REQUIRED WORK: Set the pictures aside and set down only the lines from the line holding "Given: Select the USB Receiver #2 row" through the end of the entries below, ends included.

Data excerpts:
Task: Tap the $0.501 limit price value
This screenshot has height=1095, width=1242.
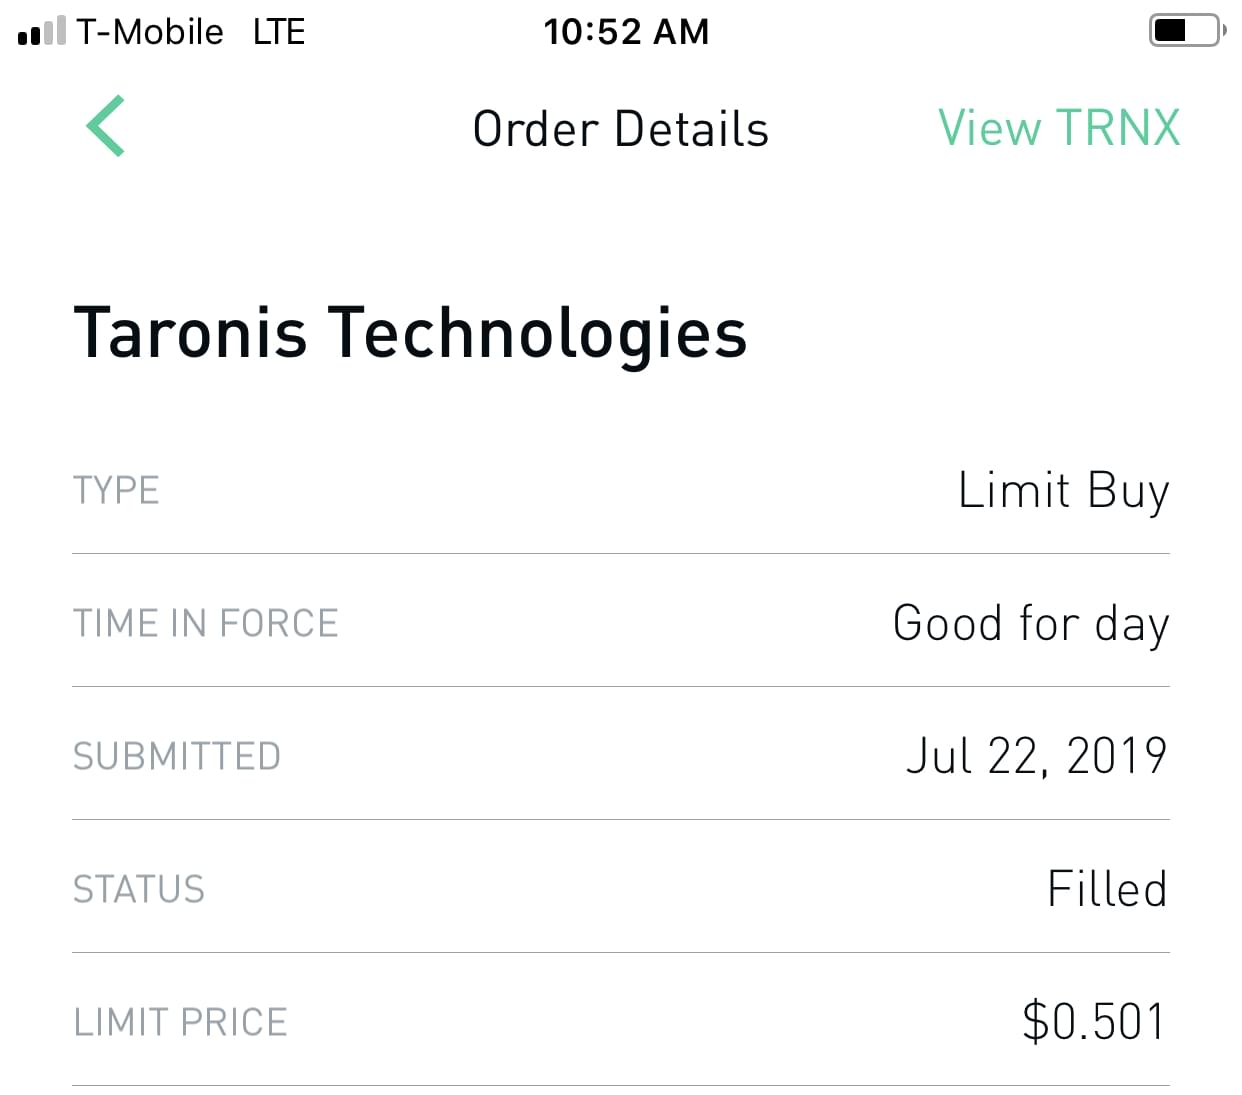Action: click(1093, 1022)
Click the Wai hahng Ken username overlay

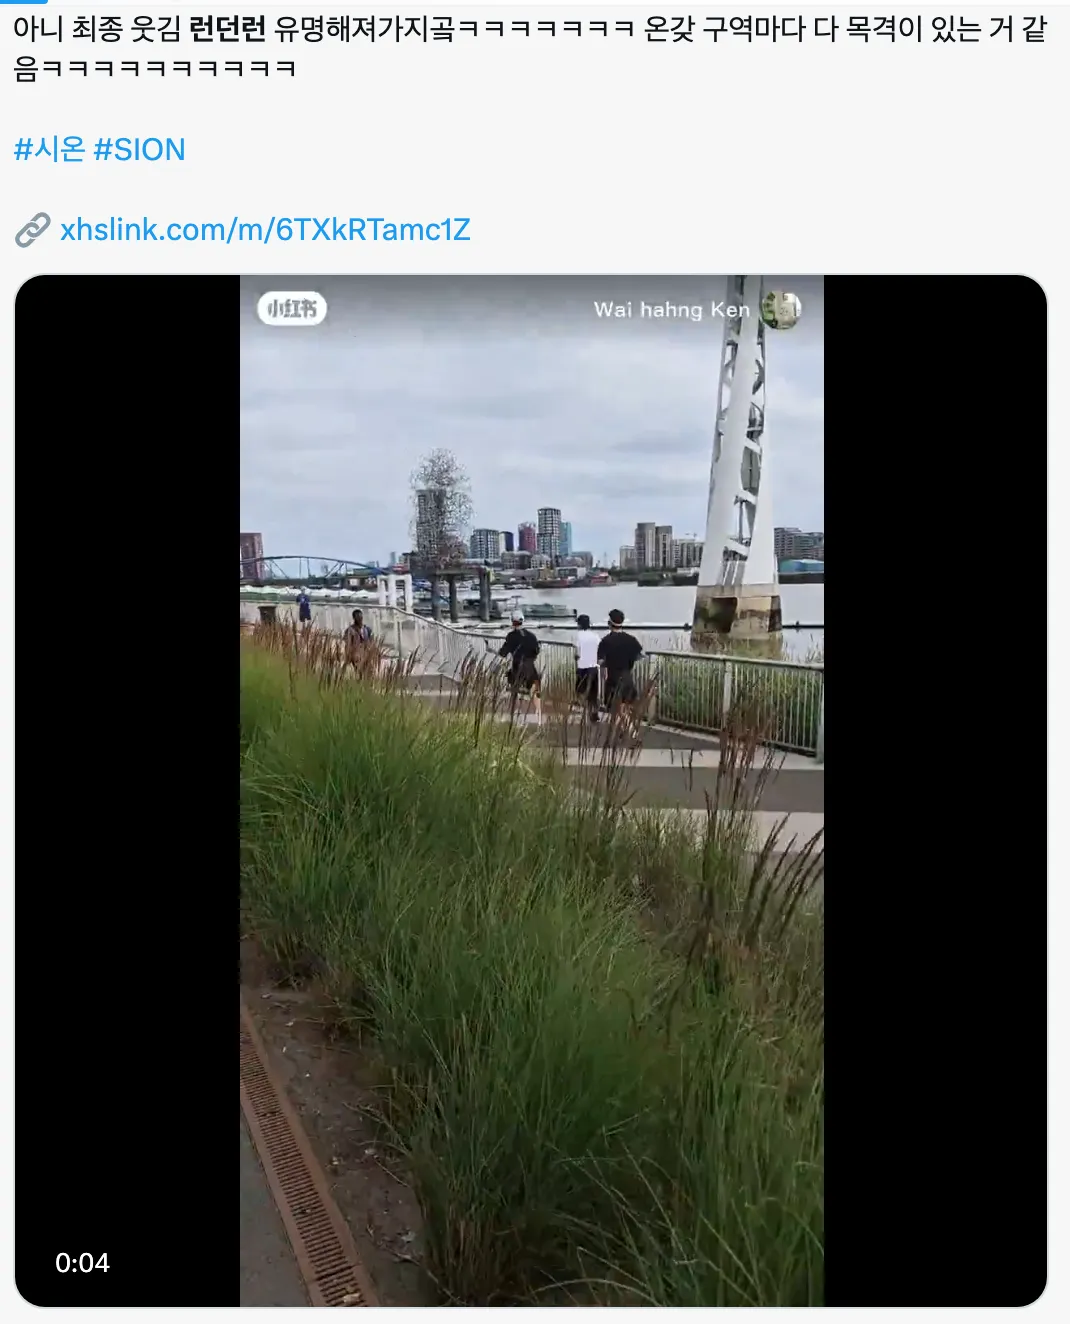[671, 309]
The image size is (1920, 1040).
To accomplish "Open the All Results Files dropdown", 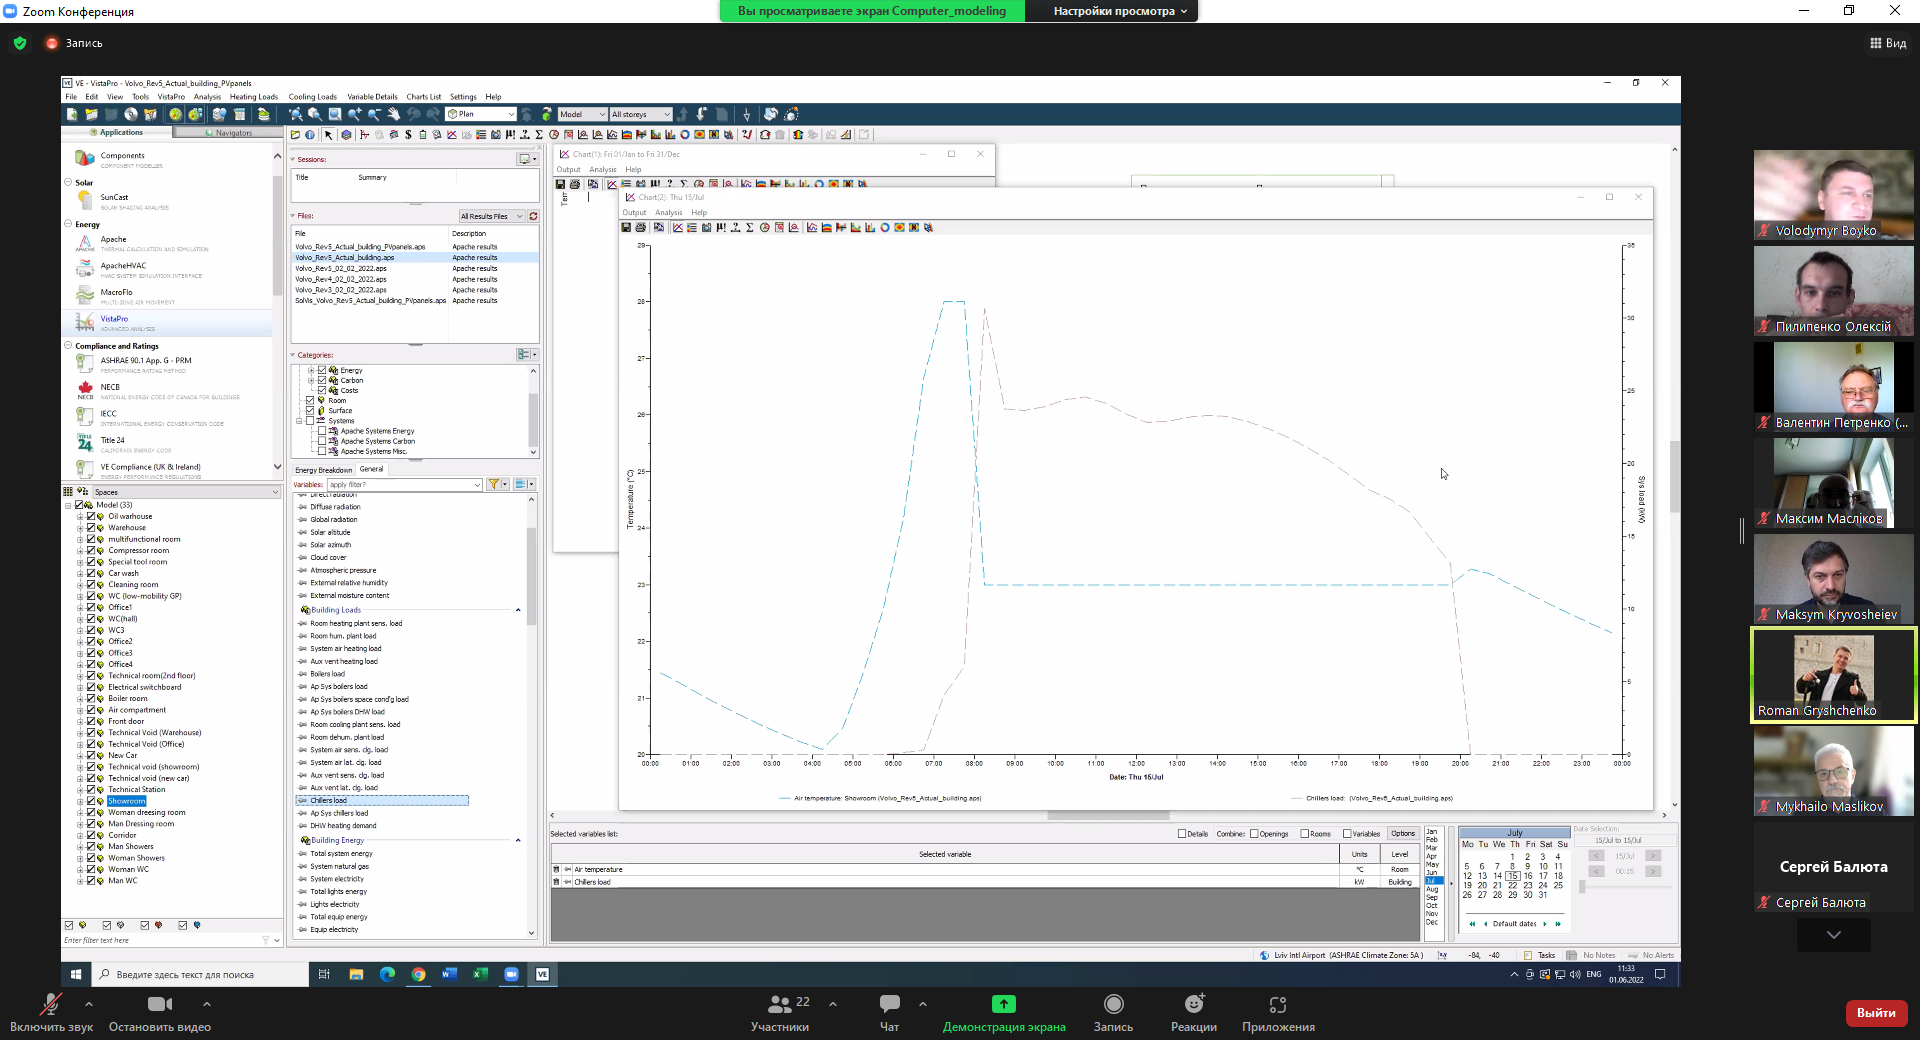I will 491,216.
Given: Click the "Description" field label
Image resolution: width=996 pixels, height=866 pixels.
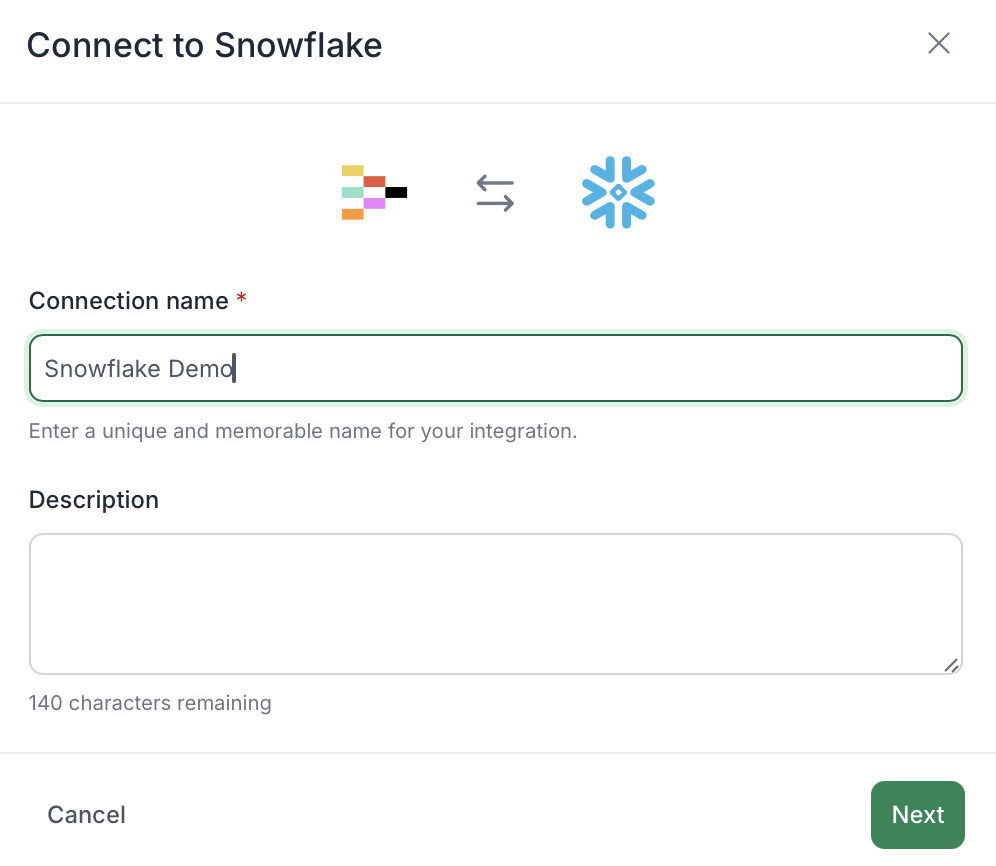Looking at the screenshot, I should pyautogui.click(x=94, y=500).
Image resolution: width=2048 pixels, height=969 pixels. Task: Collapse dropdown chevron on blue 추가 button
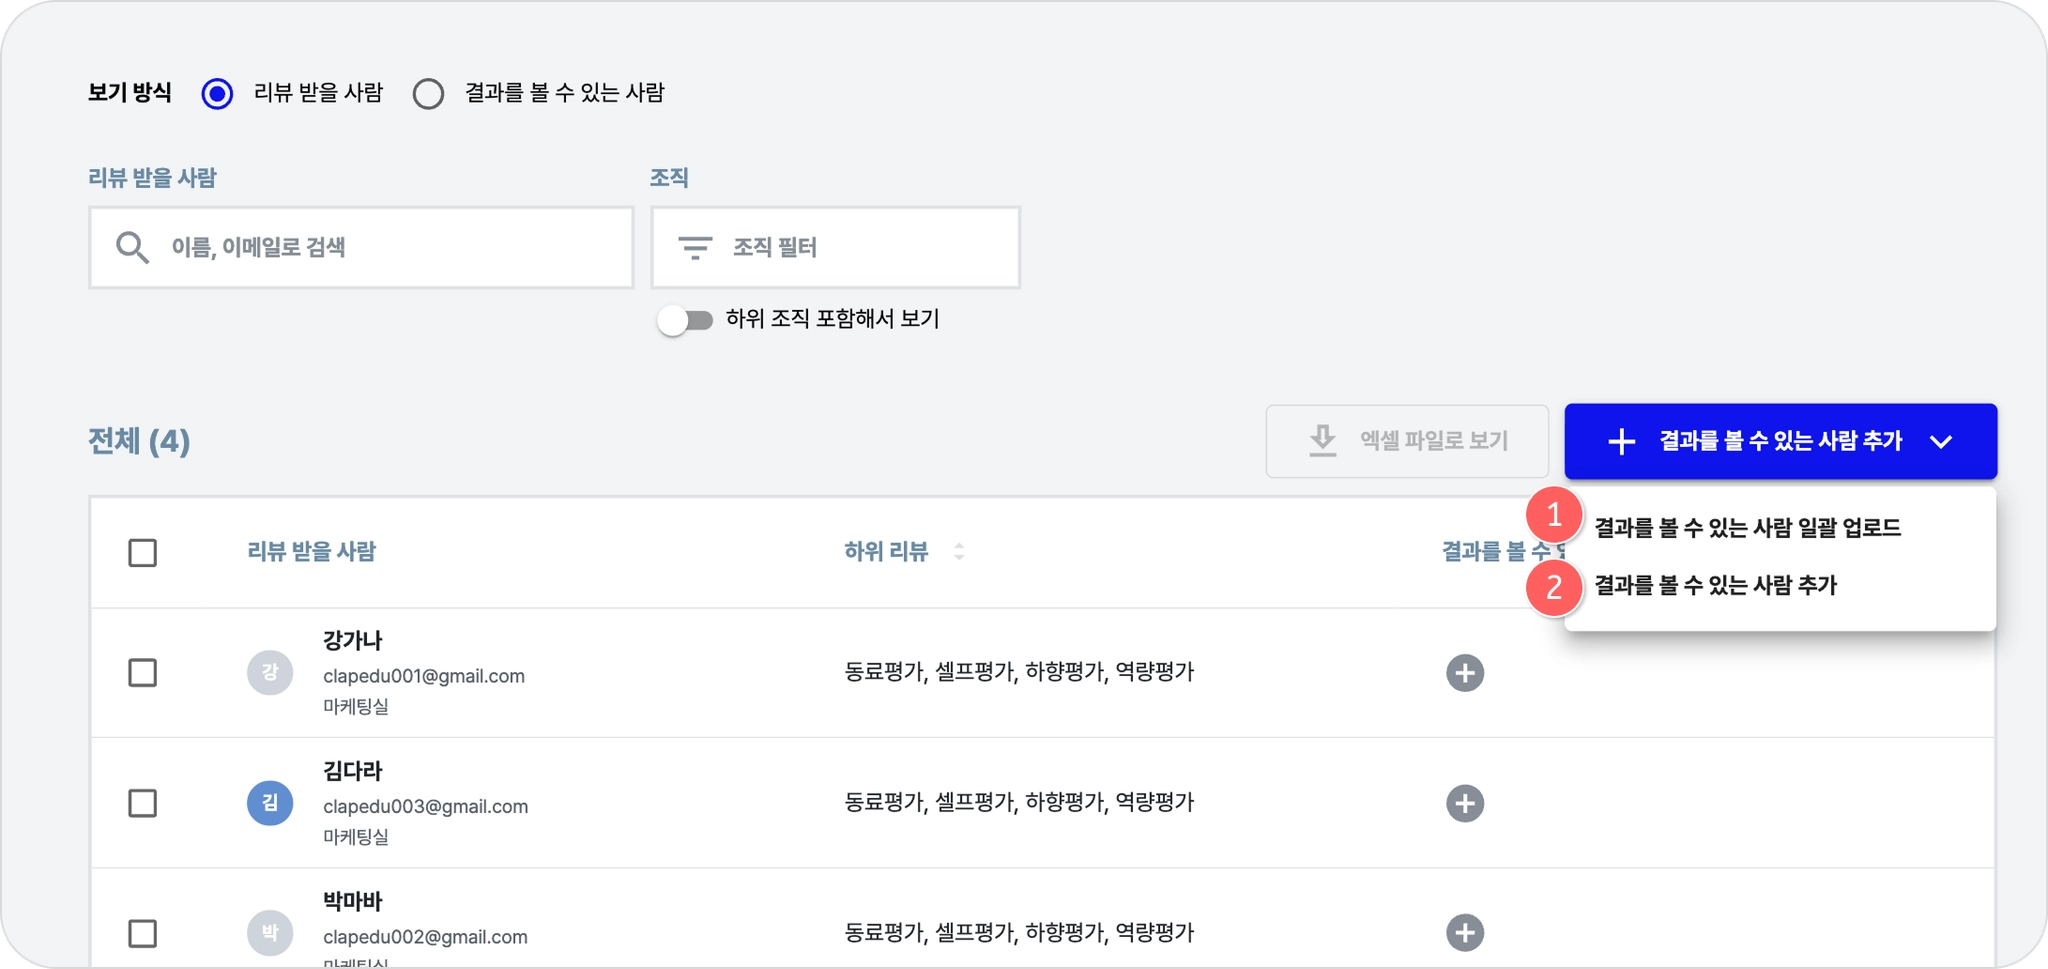click(1940, 441)
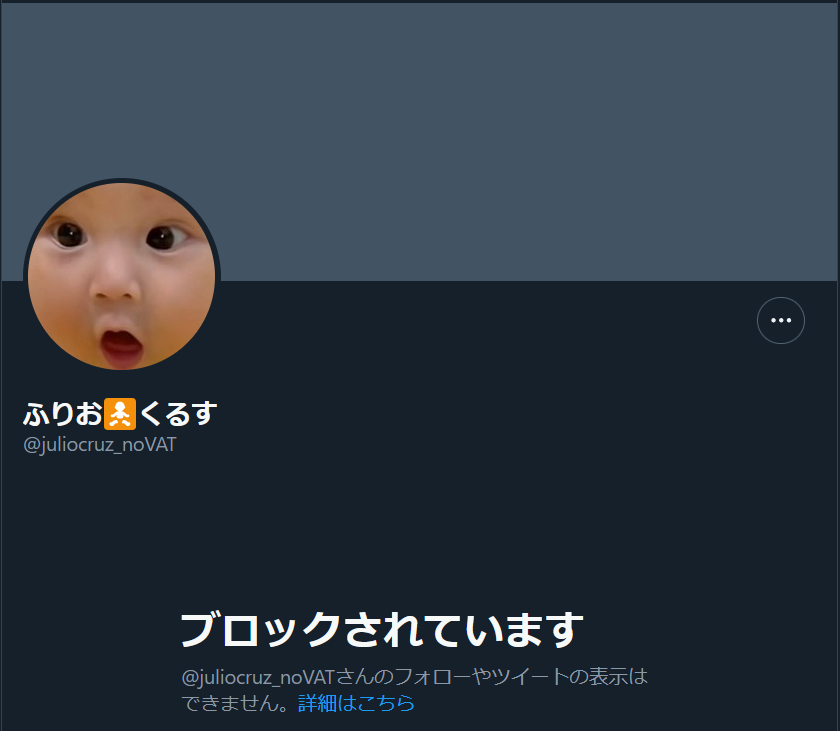
Task: Select the くるす part of display name
Action: [x=178, y=414]
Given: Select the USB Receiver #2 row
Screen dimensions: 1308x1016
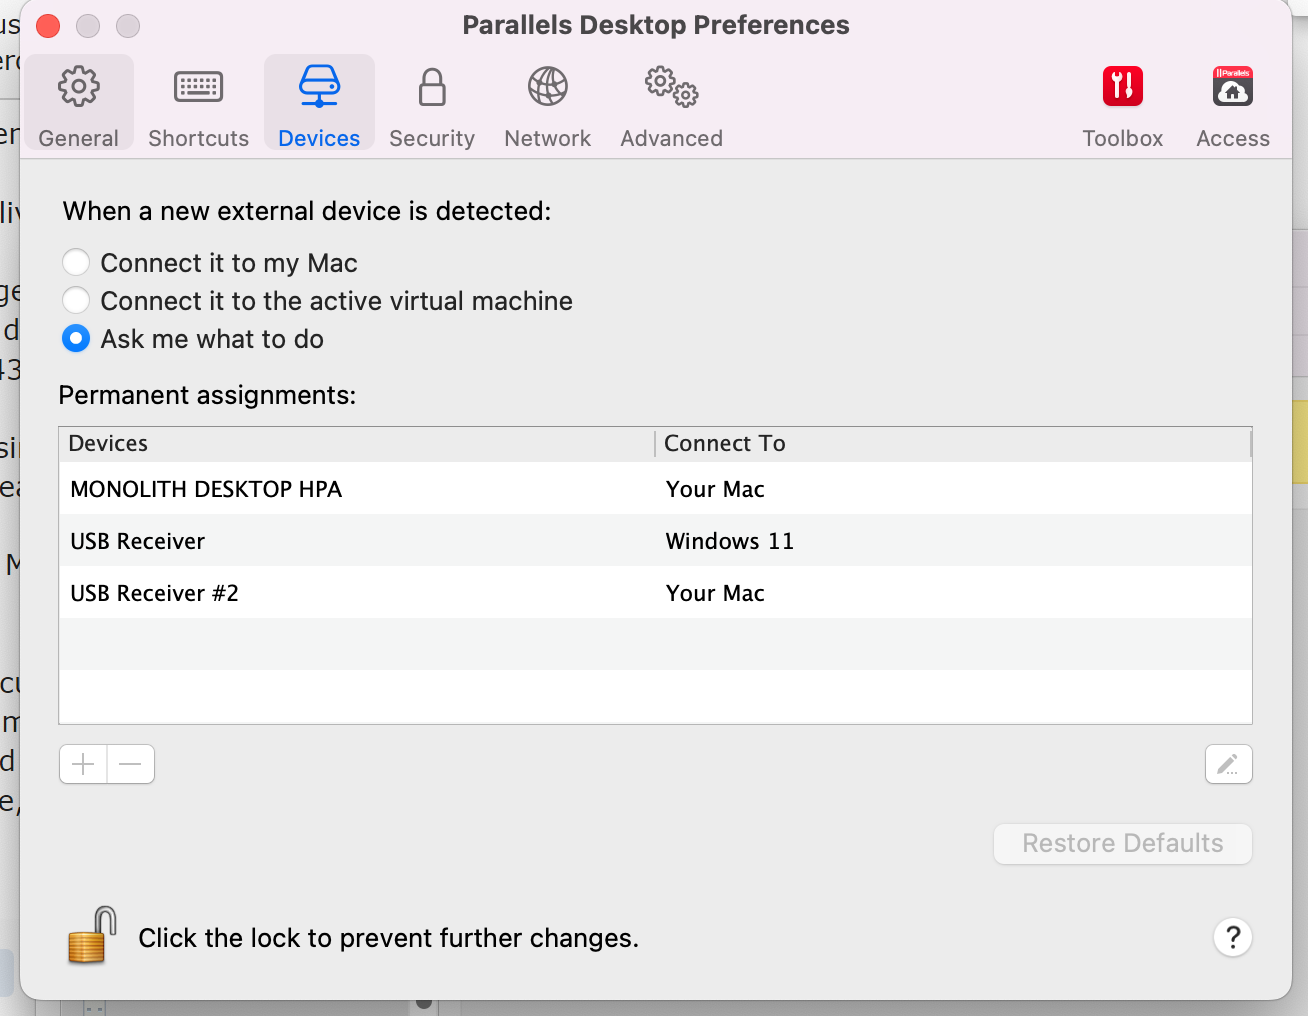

WRITTEN SOLUTION:
Given: Select the USB Receiver #2 row
Screen dimensions: 1308x1016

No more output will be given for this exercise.